Премьера «Пикантного соуса», продолжение «Соуса Тартар», состоялась в середине 1950 года. В этом представлении партнером Одри был Боб Монкхаус, комедийный актер. Он вспоминает, что в ее манере танцевать не было ничего особенного. В характерном для нее уничижительном тоне, в котором она всегда говорила о своем таланте, Одри соглашалась с ним: «Все, что я делала на сцене, сводилось к тому, что я просто размахивала руками и улыбалась, но как-то так получалось, что обо мне упоминали газеты». Итогом этих «упоминаний» стало то, что ей предложили сыграть в небольшом скетче нахальную француженку-официантку. Как и в случае с Кей Кендалл, индивидуальность Одри затмила яркий свет софитов. Мильто Шульман, театральный критик «Ивнинг Стандарт», писал, что «она производила впечатление человека, получающего огромное удовольствие от того, что делает». Но и другие, несомненно, также получали удовольствие от того, что делала она. Профессионализм мог немного и подождать. На ту пору живой и привлекательной индивидуальности было вполне достаточно.
Кроме того, она наконец-таки влюбилась. Не в Лэндо, а в молодого французского певца, участника представлений. Марселя Ле Бона. И здесь Одри показала себя довольно самоуверенной, если не опрометчивой девушкой. Лэндо в пику ей ввел новое условие: вступление в брак является поводом для расторжения контракта. Одри была слишком ценной участницей шоу, чтобы ее можно было просто так вышвырнуть за дверь. Ведь и так были сложности из-за летней жары. Отношение к ней Лэндо круто переменилось.
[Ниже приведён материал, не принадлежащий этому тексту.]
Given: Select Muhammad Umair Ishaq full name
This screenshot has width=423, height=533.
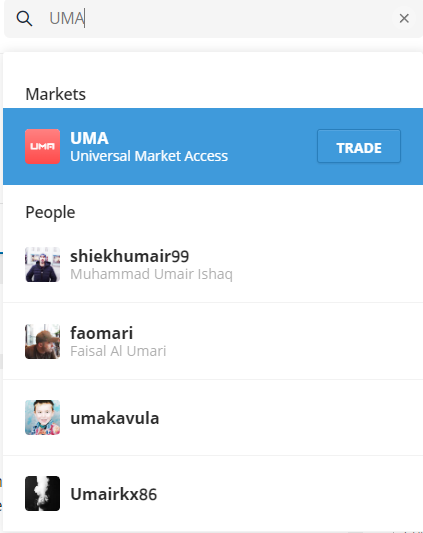Looking at the screenshot, I should point(151,274).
Примерно четырнадцать лет спустя Бедда Хопер, голливудская обозревательница, получила письмо от некоего Джека Олифанта из Монтерея, которого с целью придания некоторой американской «изюминки» ввели в угасавшее лондонское шоу под названием «Пикантный соус». В письме он рассказывал о резком разрыве отношений между Одри и ее импресарио.